> [EXERCISE OBJECTIVE]: Nothing but an exact copy of the listing should be given.

-------- DATA FOR REVIEW --------

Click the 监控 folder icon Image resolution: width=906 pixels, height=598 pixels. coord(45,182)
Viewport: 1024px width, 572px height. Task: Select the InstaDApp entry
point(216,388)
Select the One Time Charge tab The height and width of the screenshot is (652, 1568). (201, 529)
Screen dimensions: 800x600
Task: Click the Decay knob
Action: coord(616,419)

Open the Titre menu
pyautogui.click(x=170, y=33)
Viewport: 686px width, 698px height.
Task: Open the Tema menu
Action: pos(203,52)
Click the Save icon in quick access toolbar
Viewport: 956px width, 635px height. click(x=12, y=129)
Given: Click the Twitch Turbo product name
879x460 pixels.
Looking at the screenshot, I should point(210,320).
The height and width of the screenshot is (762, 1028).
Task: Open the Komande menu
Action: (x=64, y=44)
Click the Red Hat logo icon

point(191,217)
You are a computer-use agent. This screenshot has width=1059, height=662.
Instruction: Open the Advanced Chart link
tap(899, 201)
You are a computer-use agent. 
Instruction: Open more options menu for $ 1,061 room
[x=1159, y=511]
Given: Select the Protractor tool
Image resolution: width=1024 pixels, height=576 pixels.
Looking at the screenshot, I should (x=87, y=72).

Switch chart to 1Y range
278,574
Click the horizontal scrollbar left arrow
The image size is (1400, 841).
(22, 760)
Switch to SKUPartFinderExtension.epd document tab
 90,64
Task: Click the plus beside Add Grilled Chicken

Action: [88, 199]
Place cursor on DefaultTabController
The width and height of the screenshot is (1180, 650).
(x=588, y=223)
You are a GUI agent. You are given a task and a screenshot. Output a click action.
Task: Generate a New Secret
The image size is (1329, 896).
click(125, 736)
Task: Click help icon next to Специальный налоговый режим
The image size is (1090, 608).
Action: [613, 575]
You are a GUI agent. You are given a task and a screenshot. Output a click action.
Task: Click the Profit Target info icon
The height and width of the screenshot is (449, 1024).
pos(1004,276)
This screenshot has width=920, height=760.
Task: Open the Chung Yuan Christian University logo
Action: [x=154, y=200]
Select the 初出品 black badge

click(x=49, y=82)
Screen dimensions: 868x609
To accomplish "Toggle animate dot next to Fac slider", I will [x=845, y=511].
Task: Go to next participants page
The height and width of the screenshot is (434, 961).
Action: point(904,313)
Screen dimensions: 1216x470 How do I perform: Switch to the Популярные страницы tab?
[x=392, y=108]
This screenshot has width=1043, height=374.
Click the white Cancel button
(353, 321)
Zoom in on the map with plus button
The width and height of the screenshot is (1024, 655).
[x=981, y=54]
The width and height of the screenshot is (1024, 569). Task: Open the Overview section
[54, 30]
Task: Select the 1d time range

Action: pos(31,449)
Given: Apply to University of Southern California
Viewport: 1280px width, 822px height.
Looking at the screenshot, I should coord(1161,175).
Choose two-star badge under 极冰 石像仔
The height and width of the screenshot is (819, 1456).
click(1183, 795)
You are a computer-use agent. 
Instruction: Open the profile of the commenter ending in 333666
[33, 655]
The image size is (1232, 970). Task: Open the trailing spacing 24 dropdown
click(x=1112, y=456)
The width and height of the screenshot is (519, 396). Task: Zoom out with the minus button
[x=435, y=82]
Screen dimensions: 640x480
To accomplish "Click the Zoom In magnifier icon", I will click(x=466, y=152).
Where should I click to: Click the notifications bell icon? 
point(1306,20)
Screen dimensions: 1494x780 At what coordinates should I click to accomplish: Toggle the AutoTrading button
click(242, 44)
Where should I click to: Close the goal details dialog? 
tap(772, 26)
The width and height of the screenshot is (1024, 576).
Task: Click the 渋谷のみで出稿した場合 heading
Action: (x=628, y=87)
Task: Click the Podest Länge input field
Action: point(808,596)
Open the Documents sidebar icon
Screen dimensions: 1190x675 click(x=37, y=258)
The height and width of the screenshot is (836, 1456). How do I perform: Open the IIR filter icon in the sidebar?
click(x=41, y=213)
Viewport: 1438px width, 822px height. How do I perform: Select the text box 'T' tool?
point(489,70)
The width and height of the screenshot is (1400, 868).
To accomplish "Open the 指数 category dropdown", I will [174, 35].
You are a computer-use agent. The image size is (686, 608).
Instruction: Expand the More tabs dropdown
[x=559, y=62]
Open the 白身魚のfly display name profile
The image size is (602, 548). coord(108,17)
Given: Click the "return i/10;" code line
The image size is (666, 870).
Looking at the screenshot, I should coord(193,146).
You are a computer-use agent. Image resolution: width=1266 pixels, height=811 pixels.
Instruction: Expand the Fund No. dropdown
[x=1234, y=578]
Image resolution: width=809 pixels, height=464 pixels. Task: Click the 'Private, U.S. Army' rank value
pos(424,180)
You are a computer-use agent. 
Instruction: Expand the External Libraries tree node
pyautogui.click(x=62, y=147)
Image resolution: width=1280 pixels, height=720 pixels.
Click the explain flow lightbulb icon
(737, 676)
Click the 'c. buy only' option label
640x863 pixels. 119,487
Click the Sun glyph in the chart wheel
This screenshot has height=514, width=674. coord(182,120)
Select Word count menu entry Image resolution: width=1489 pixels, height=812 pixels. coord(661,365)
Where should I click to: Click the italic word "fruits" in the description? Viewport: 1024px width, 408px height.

--------

> [TASK RESULT]:
Click the 监控 folder icon Image resolution: width=906 pixels, height=598 pixels. coord(45,182)
Viewport: 1024px width, 572px height. Task: Select the InstaDApp entry
point(216,388)
Select the One Time Charge tab The height and width of the screenshot is (652, 1568). (201, 529)
Screen dimensions: 800x600
Task: Click the Decay knob
Action: coord(616,419)

Open the Titre menu
pyautogui.click(x=170, y=33)
Viewport: 686px width, 698px height.
Task: Open the Tema menu
Action: pos(203,52)
Click the Save icon in quick access toolbar
Viewport: 956px width, 635px height. click(x=12, y=129)
Given: Click the Twitch Turbo product name
879x460 pixels.
Looking at the screenshot, I should point(210,320).
The height and width of the screenshot is (762, 1028).
Task: Open the Komande menu
Action: (x=64, y=44)
Click the Red Hat logo icon

point(191,217)
You are a computer-use agent. This screenshot has width=1059, height=662.
Instruction: Open the Advanced Chart link
tap(899, 201)
You are a computer-use agent. 
Instruction: Open more options menu for $ 1,061 room
[x=1159, y=511]
Given: Select the Protractor tool
Image resolution: width=1024 pixels, height=576 pixels.
Looking at the screenshot, I should (x=87, y=72).

Switch chart to 1Y range
278,574
Click the horizontal scrollbar left arrow
The image size is (1400, 841).
(22, 760)
Switch to SKUPartFinderExtension.epd document tab
 90,64
Task: Click the plus beside Add Grilled Chicken

Action: [88, 199]
Place cursor on DefaultTabController
The width and height of the screenshot is (1180, 650).
(x=588, y=223)
You are a GUI agent. You are given a task and a screenshot. Output a click action.
Task: Generate a New Secret
The image size is (1329, 896).
click(125, 736)
Task: Click help icon next to Специальный налоговый режим
The image size is (1090, 608).
Action: [613, 575]
You are a GUI agent. You are given a task and a screenshot. Output a click action.
Task: Click the Profit Target info icon
The height and width of the screenshot is (449, 1024).
pos(1004,276)
This screenshot has width=920, height=760.
Task: Open the Chung Yuan Christian University logo
Action: [x=154, y=200]
Select the 初出品 black badge

click(x=49, y=82)
Screen dimensions: 868x609
To accomplish "Toggle animate dot next to Fac slider", I will [x=845, y=511].
Task: Go to next participants page
The height and width of the screenshot is (434, 961).
Action: point(904,313)
Screen dimensions: 1216x470 How do I perform: Switch to the Популярные страницы tab?
[x=392, y=108]
This screenshot has width=1043, height=374.
Click the white Cancel button
(353, 321)
Zoom in on the map with plus button
The width and height of the screenshot is (1024, 655).
[x=981, y=54]
The width and height of the screenshot is (1024, 569). Task: Open the Overview section
[54, 30]
Task: Select the 1d time range

Action: pos(31,449)
Given: Apply to University of Southern California
Viewport: 1280px width, 822px height.
Looking at the screenshot, I should coord(1161,175).
Choose two-star badge under 极冰 石像仔
The height and width of the screenshot is (819, 1456).
click(1183, 795)
You are a computer-use agent. 
Instruction: Open the profile of the commenter ending in 333666
[33, 655]
The image size is (1232, 970). Task: Open the trailing spacing 24 dropdown
click(x=1112, y=456)
The width and height of the screenshot is (519, 396). Task: Zoom out with the minus button
[x=435, y=82]
Screen dimensions: 640x480
To accomplish "Click the Zoom In magnifier icon", I will click(x=466, y=152).
Where should I click to: Click the notifications bell icon? 
point(1306,20)
Screen dimensions: 1494x780 At what coordinates should I click to accomplish: Toggle the AutoTrading button
click(242, 44)
Where should I click to: Close the goal details dialog? 
tap(772, 26)
The width and height of the screenshot is (1024, 576).
Task: Click the 渋谷のみで出稿した場合 heading
Action: (x=628, y=87)
Task: Click the Podest Länge input field
Action: point(808,596)
Open the Documents sidebar icon
Screen dimensions: 1190x675 click(x=37, y=258)
The height and width of the screenshot is (836, 1456). How do I perform: Open the IIR filter icon in the sidebar?
click(x=41, y=213)
Viewport: 1438px width, 822px height. How do I perform: Select the text box 'T' tool?
point(489,70)
The width and height of the screenshot is (1400, 868).
To accomplish "Open the 指数 category dropdown", I will [174, 35].
You are a computer-use agent. The image size is (686, 608).
Instruction: Expand the More tabs dropdown
[x=559, y=62]
Open the 白身魚のfly display name profile
The image size is (602, 548). coord(108,17)
Given: Click the "return i/10;" code line
The image size is (666, 870).
Looking at the screenshot, I should coord(193,146).
You are a computer-use agent. Image resolution: width=1266 pixels, height=811 pixels.
Instruction: Expand the Fund No. dropdown
[x=1234, y=578]
Image resolution: width=809 pixels, height=464 pixels. Task: Click the 'Private, U.S. Army' rank value
pos(424,180)
You are a computer-use agent. 
Instruction: Expand the External Libraries tree node
pyautogui.click(x=62, y=147)
Image resolution: width=1280 pixels, height=720 pixels.
Click the explain flow lightbulb icon
(737, 676)
Click the 'c. buy only' option label
640x863 pixels. 119,487
Click the Sun glyph in the chart wheel
This screenshot has height=514, width=674. coord(182,120)
Select Word count menu entry Image resolution: width=1489 pixels, height=812 pixels. coord(661,365)
Where should I click to: Click the italic word "fruits" in the description? Viewport: 1024px width, 408px height.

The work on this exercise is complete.